_Exercise description_:
Nothing outside the range below should be printed. Output exactly the lines from the line with "Given: Tap the number 7 key" to the line with "Task: Click the PetroChina", both included.

Input records Block Start

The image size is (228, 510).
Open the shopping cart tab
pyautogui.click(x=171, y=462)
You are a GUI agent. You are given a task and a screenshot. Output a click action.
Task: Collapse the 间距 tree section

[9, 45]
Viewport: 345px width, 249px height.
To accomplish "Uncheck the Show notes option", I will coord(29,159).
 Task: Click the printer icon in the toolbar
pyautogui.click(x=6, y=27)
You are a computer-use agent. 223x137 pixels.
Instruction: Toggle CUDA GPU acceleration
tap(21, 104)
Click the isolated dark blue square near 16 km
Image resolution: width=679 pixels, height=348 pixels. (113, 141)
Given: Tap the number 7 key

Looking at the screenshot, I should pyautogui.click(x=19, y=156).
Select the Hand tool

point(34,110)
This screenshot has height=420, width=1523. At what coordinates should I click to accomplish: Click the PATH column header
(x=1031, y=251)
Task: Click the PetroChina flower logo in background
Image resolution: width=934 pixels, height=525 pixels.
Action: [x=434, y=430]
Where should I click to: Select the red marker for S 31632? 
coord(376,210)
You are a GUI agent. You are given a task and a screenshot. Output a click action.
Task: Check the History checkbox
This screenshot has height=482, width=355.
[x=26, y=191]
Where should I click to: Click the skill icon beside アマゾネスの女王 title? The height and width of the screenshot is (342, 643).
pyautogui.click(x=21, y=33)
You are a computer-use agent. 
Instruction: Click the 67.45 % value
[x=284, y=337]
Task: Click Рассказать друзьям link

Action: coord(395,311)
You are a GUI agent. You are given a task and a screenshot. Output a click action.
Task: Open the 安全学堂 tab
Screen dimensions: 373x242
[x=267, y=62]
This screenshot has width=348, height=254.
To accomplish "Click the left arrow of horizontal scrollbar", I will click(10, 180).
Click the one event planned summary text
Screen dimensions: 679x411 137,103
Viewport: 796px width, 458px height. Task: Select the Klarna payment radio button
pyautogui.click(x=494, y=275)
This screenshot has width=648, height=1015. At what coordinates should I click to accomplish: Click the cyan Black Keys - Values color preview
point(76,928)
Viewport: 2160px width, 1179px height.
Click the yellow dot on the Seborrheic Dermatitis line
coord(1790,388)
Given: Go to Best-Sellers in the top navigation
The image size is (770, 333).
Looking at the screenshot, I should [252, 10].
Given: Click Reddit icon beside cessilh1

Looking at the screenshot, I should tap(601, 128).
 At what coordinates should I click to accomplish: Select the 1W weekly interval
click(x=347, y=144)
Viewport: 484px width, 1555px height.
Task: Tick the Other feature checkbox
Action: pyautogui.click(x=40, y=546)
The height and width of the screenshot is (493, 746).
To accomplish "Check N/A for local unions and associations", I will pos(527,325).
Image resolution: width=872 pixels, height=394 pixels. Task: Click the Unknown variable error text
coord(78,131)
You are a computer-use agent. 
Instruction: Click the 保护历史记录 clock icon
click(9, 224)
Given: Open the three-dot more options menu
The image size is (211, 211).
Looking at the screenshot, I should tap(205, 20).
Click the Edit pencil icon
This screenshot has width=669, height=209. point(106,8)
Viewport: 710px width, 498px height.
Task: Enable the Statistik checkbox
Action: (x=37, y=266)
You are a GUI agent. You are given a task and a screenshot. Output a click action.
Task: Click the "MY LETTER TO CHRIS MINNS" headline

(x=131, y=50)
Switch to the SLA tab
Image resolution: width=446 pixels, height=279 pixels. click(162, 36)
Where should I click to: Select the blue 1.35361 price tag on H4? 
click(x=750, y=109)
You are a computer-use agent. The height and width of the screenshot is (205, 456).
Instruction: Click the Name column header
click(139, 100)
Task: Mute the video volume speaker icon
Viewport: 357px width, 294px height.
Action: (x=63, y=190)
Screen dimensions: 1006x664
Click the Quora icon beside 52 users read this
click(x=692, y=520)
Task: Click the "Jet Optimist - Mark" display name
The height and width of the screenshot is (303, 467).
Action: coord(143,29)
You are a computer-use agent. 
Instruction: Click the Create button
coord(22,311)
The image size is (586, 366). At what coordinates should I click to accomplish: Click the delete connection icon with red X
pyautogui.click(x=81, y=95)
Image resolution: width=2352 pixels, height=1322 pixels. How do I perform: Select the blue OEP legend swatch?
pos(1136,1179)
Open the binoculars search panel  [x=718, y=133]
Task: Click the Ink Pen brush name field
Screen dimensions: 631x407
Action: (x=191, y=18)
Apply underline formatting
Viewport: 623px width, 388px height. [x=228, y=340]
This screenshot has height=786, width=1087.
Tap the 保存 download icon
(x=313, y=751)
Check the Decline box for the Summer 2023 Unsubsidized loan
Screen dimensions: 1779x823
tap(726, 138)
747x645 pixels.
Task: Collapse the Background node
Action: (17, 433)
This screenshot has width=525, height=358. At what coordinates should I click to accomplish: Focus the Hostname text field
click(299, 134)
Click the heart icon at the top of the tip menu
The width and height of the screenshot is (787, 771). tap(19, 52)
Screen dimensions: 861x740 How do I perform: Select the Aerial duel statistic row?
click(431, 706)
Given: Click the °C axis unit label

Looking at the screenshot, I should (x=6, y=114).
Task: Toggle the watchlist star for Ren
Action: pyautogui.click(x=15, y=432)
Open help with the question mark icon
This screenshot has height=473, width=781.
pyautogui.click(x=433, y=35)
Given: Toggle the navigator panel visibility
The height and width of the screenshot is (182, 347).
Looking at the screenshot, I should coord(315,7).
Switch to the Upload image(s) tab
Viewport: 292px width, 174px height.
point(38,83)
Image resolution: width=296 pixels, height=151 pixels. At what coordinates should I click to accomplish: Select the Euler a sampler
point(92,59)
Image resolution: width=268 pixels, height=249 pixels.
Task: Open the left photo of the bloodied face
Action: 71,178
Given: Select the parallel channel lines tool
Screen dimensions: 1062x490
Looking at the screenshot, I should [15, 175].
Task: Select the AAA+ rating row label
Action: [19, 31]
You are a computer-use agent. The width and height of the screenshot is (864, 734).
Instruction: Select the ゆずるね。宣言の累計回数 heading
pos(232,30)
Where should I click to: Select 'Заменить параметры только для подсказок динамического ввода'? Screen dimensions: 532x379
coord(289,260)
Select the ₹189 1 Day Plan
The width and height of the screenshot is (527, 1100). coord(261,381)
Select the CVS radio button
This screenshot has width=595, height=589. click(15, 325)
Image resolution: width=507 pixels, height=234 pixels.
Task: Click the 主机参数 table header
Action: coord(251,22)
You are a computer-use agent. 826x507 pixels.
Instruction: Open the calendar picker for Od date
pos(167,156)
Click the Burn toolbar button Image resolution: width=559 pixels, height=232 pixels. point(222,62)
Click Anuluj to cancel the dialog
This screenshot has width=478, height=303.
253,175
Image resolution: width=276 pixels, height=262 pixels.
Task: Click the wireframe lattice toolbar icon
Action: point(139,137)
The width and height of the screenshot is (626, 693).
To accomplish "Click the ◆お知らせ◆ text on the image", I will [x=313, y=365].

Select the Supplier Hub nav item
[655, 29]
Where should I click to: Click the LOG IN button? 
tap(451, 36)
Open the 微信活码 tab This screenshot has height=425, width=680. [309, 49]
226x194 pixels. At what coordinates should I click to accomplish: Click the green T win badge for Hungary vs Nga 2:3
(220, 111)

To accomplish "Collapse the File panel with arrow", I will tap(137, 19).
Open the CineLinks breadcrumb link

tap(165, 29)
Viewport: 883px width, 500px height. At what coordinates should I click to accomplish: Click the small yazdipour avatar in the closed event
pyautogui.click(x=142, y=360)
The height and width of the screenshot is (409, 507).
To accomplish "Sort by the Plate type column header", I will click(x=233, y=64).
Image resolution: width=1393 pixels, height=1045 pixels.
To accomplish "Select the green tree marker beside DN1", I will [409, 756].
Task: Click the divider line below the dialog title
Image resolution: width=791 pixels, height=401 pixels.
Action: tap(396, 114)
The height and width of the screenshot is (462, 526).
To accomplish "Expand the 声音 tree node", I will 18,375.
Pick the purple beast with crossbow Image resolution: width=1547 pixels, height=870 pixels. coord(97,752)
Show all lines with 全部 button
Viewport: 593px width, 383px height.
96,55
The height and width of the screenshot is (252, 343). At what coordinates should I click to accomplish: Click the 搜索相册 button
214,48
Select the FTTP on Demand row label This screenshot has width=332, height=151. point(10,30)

Input records Block End

_Written solution_:
Given: Tap the number 7 key

Looking at the screenshot, I should pyautogui.click(x=19, y=156).
Select the Hand tool

point(34,110)
This screenshot has height=420, width=1523. At what coordinates should I click to accomplish: Click the PATH column header
(x=1031, y=251)
Task: Click the PetroChina flower logo in background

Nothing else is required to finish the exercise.